Passage for review:
╔══

I’m starting to adjust to the constant demands for tipping, and to everyone anxious to demand my money with the slightest excuse. The beggars are easy… a few times a day I will press a 10 dirham coin into a beggar woman’s hand. It’s about a dollar, and brings baraka (good luck.) Islam calls for alms, so it’s part of the culture. A little harder to adjust to are the demands for tipping from others… a dirham for a photo, or 10dh for someone giving you directions. It’s not a lot of money, but it leaves me feeling abused. I have decided that this is silly, and I’m going to try to move past it.
Then there are the outrageous demands… a request of 200dh for wrapping a package I purchase in a shop, for example, is outrageous. I give him 2. He follows me out to the street, complaining, his hand held out. I ignore him. Experiences like this leave me feeling guarded, waiting for the next local to try to fleece the rich american.

╚══

Records shown:
╔══

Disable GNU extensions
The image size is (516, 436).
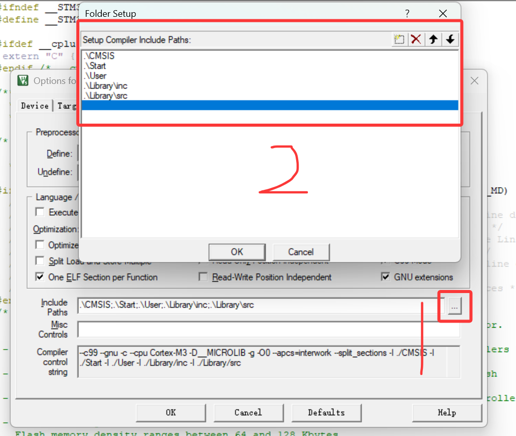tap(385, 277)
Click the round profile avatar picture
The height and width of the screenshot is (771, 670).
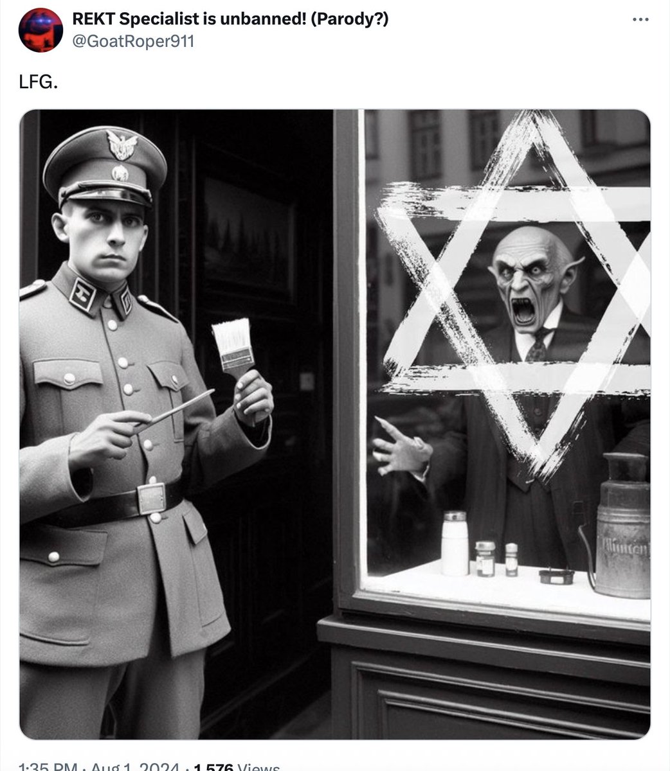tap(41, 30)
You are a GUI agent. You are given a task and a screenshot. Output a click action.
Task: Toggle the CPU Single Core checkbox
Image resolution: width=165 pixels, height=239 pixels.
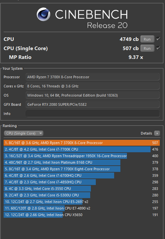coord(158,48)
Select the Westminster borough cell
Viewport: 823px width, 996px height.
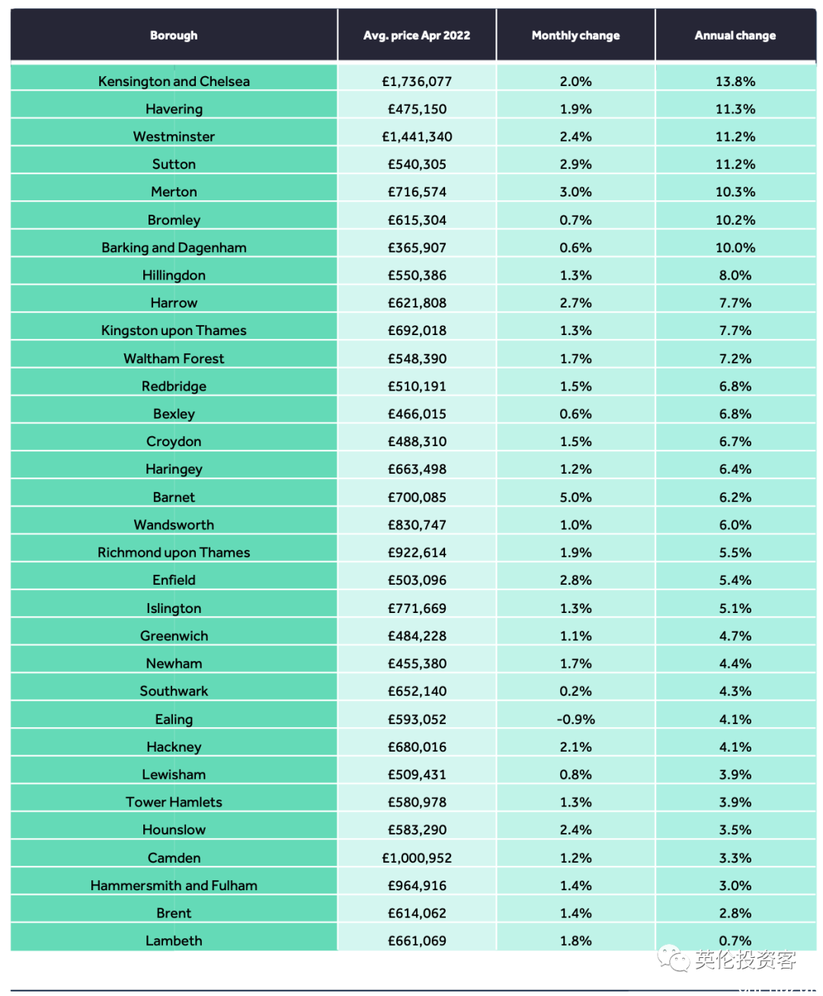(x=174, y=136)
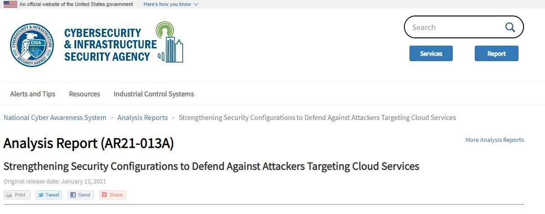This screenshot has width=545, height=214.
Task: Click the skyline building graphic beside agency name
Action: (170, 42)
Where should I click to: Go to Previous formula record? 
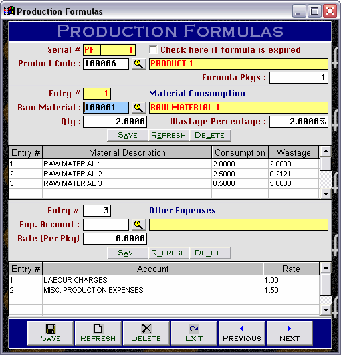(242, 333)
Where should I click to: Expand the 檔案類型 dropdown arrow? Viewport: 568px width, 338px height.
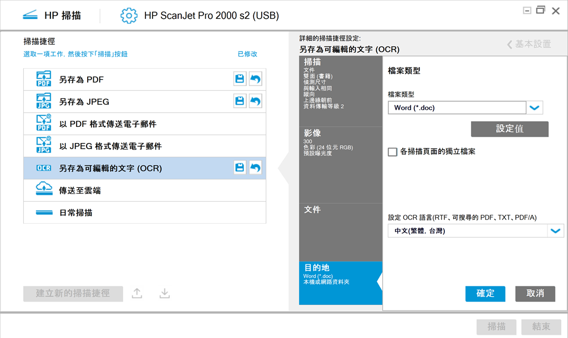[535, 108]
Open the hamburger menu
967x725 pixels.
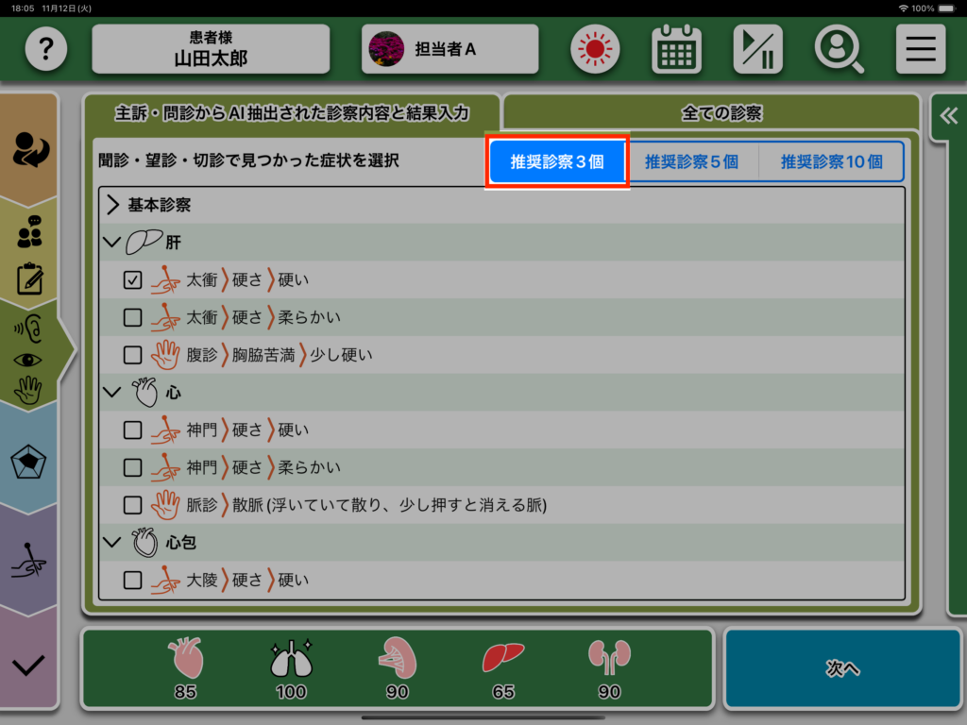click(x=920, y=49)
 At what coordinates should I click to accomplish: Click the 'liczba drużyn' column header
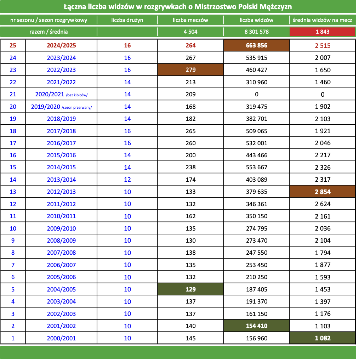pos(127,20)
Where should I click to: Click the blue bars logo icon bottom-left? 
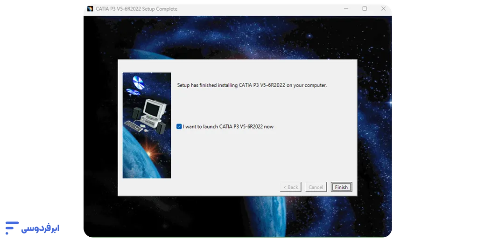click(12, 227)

╚══
╔══

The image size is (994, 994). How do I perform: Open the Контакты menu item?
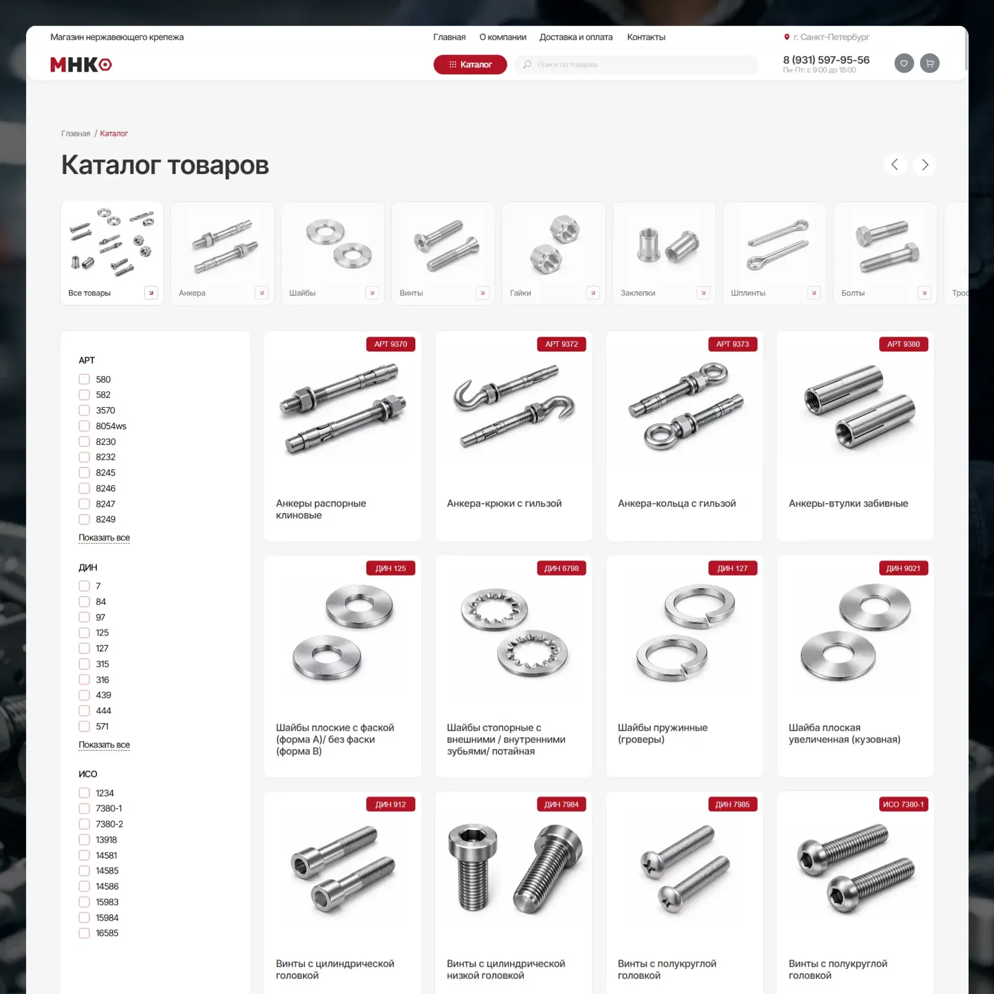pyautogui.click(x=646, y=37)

╚══

Tasks for this exercise:
- 1) From the passage about tipping, list every service or act for which someone asks the writer for a tip, along with the amount requested.
- 2) Please carry on the passage about tipping, starting right after its last sentence.
The listing comes from a different source than the passage about tipping.

Results by task:
- 1)
- Taking a photo: a dirham
- Giving directions: 10dh
- Wrapping a package bought in a shop: 200dh

- 2)
Luckily these are the exception. While tipping and haggling is part of the culture, most moroccans stay within reasonable limits. They start high, and you can quickly talk them down. If you don’t feel western guilt, you can quickly reach a reasonable price. The important thing is to remember that they won’t sell if they’re not making a profit, and no matter how much you talked them down, their profit from you was most likely considerable. (I’ll leave it for Dan to tell the story of his epic Haggle that occurred today.)
In the medinas, passers-by shout out to me “Hello Ali Babba!” I think that this was because of my Mr. Clean style earrings, but I learn that this is a generic nickname for any bearded individual. My two earrings do attract attention, however, often open flirting. I like it.
As you would expect, the food is good, but especially in the medinas, where street stalls sell meat carved right off a cow’s skull, a mixture of tongue and cheek, put into a thin almost pita-shaped load of bread fresh from a wood oven. Then salt, paprika, cumin are added as spices, followed by some moderately hot sauce and rice to finish the sandwich. They also make some wonderful stews and little fried potato croquettes which are amazingly taste.
Foods we’re avoiding include luscious-looking cheeses (not pasteurized) and boiled snails (for some reason, they are supposed to have a high rate of Hepatitis A infection.) Oh, and the usual ‘unpeeled fruit’, though I’m finding it harder and harder to avoid the lush figs and ripe plums of the medina. Oh, and the golden cherries, which roll by in cartfuls, swollen with juices.
We’ve been foraging street food for lunch and dinner every day. That will be less likely over the next 5 days… there are very few restaurants or food vendors in the Sahara.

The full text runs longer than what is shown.